Tanrı aşkına, Kyungsoo onun neyden bahsettiğini bile bilmiyordu. Zaten yarı açık olan gözlerini tekrar kapatıp derin bir nefes alabilmek için çabaladı. Göğsü daralıyordu. Birkaç kez öksürünce prensin elini yanağında hissetti, tekrar. "Aşkım, iyi misin?" Sessizlikle karşılaşan prens, derin bir nefes alıp gülümsedi. Cevap vermeyeceğini biliyordu. Ancak Kyunsgoo'su dudaklarını oynatınca şaşırdı. Onu daha iyi duyabilmek için kulağını dudaklarına yaklaştırdı. 

"B-bırak beni, ya-yalvarırım..."

Kang Joon, deliye dönmüş vaziyette yataktan fırladı. "S-sen, SEN DELİRMİŞ OLMALISIN! BENİ SEVİYORKEN NASIL GİTMEK İSTEYEBİLİRSİN HA?!" Kenarda, suyla dolu olan porselen tası alıp son gücüyle duvara fırlattı. Kırılma sesi bütün odada yankılanırken, odada dört dönmeye başladı. Kyungsoo, daha içli ağlamaya başladı. Buradan kurtulmak istiyordu. Diyarına dönüp oradaki perilerle beraber hayatına devam etmek istiyordu ama bunu nasıl yapacağına dair en ufak bir fikri bile yoktu. Kang Joon, bir süre daha odanın içinde dolandıktan sonra balkona çıkıp korkuluklara yaslandı. Uçsuz bucaksız gökyüzünü izleyip derin derin soludu ve yüzüne o şeytani gülüşünü tekrar yerleştirdi. Aşağıdaki görevlilere baktı biraz. Lanet pislikler, hepsi babası olacak ihtiyarın gözüne girebilmek için çabalayıp duruyorlardı. Hah, bunlara inanmayan tek kişi Kang Joon'du ve kendisiyle gurur duyuyordu. Eşinin üşümemesi için içeri girip kapıyı kapattı. Kyungsoo tekrar uyumaya başlamıştı.
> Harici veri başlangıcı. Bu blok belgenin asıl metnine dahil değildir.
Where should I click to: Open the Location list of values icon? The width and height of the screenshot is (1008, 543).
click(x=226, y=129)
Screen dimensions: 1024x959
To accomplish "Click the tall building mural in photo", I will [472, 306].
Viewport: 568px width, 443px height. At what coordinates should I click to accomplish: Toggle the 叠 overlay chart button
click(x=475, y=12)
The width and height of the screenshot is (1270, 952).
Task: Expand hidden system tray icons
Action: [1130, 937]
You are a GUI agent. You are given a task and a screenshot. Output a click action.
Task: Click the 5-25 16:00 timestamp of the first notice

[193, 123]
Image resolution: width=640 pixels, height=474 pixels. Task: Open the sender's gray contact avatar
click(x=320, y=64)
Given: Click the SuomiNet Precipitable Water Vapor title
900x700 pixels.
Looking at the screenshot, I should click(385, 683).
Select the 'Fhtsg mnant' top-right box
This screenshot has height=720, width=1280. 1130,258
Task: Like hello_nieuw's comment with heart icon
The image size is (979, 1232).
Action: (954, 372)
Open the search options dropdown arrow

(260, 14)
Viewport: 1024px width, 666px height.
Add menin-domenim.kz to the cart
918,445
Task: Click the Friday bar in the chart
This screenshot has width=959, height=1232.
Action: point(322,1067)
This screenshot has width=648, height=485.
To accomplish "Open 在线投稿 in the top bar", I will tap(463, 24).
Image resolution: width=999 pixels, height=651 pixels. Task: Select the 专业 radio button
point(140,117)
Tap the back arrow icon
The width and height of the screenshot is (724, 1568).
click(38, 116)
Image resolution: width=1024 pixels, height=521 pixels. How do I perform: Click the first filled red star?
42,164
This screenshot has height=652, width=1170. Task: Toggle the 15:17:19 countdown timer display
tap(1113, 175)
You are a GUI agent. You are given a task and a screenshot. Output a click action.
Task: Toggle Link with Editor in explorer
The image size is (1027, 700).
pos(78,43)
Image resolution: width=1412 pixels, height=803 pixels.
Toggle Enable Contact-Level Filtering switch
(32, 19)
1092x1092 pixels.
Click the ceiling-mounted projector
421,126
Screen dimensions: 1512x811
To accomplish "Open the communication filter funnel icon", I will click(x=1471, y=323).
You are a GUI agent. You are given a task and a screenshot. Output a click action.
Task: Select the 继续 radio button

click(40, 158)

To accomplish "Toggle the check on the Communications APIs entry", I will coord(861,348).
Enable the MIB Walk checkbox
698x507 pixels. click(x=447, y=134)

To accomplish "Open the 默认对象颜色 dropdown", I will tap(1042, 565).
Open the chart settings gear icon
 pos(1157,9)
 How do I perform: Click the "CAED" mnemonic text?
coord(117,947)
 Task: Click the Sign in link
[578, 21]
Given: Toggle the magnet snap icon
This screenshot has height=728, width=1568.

"Bu günlerde çok naz yapıyor. Tch, bu hallerine her geçen gün daha çok bağlanıyorum sevgilim."

Gözlerinde gerçekten koca bir perde vardı. Yatakta yatan perinin her geçen gün biraz daha halsizleştiğini, güçten düştüğünü görmüyordu. Onu her gün bu odada, kendisine bağlı halde görmek kötü prensi yeterince tatmin ediyordu. Hatta... Hatta sırf Kyungsoo'su masumluğunu kaybetmesin diye sadece dudaklarını öpmekle yetiniyordu! Kyungsoo ona teşekkür etmeliydi ama bazen huysuzluk ediyordu işte. Yine de onu her haliyle seviyordu.

Öyle ya da böyle, eşsiz su perisi onundu ve her zaman onunla olacaktı.